Reproduce each line from the first in the data through the line that contains "Task: Click the chart" exactly; give nothing else.

(Dataset entries)
....

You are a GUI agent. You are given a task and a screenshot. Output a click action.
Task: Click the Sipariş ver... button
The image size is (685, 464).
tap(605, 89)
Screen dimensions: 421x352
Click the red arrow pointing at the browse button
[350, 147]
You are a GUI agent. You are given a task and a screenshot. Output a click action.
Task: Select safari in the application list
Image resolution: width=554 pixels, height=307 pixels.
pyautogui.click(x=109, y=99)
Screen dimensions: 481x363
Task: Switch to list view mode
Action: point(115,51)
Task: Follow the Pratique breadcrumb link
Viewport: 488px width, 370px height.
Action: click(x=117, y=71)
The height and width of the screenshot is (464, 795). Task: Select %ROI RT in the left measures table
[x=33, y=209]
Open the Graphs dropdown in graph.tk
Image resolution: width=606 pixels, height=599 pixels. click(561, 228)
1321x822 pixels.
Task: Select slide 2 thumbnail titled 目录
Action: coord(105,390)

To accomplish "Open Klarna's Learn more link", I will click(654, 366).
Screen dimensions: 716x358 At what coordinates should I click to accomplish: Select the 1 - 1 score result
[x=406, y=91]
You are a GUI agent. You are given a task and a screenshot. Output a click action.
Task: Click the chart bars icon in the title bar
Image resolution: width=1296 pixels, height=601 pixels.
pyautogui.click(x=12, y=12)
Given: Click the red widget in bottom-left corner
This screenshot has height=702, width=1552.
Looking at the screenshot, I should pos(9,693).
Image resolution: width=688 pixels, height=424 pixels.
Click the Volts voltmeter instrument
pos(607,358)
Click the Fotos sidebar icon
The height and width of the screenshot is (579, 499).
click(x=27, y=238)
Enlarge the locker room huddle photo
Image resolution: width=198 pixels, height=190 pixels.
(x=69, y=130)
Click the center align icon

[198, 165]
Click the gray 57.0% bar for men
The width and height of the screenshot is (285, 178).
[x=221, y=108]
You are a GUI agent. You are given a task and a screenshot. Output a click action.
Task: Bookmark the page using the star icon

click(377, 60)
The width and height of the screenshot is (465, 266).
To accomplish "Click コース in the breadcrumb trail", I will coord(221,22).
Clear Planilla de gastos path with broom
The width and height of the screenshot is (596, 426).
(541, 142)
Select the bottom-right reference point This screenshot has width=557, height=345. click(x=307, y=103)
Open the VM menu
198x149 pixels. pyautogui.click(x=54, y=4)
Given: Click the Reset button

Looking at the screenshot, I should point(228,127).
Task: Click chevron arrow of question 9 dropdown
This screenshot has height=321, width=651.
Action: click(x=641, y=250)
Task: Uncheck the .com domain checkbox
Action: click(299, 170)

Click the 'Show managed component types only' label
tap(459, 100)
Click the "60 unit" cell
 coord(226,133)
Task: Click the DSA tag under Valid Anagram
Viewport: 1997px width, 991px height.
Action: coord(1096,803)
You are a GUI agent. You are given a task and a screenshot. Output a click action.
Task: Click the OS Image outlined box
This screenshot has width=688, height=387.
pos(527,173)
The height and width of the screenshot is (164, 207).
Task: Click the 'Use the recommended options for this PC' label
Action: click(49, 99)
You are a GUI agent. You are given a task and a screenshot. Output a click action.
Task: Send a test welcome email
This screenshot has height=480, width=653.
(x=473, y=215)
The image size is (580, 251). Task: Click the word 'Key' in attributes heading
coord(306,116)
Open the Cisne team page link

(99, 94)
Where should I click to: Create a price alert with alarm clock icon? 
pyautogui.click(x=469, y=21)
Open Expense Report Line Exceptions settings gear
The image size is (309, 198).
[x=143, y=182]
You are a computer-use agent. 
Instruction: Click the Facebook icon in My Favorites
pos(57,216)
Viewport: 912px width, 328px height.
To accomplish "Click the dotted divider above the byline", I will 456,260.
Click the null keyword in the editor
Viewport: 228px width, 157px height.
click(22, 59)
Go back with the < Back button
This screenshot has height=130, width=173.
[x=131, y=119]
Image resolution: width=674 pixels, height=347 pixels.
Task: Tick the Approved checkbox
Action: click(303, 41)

....

OUTPUT BELOW:
You are a GUI agent. You are given a task and a screenshot. Output a click action.
Task: Click the Sipariş ver... button
The image size is (685, 464).
tap(605, 89)
Screen dimensions: 421x352
Click the red arrow pointing at the browse button
[350, 147]
You are a GUI agent. You are given a task and a screenshot. Output a click action.
Task: Select safari in the application list
Image resolution: width=554 pixels, height=307 pixels.
pyautogui.click(x=109, y=99)
Screen dimensions: 481x363
Task: Switch to list view mode
Action: point(115,51)
Task: Follow the Pratique breadcrumb link
Viewport: 488px width, 370px height.
Action: click(x=117, y=71)
The height and width of the screenshot is (464, 795). Task: Select %ROI RT in the left measures table
[x=33, y=209]
Open the Graphs dropdown in graph.tk
Image resolution: width=606 pixels, height=599 pixels. click(561, 228)
1321x822 pixels.
Task: Select slide 2 thumbnail titled 目录
Action: coord(105,390)

To accomplish "Open Klarna's Learn more link", I will click(654, 366).
Screen dimensions: 716x358 At what coordinates should I click to accomplish: Select the 1 - 1 score result
[x=406, y=91]
You are a GUI agent. You are given a task and a screenshot. Output a click action.
Task: Click the chart bars icon in the title bar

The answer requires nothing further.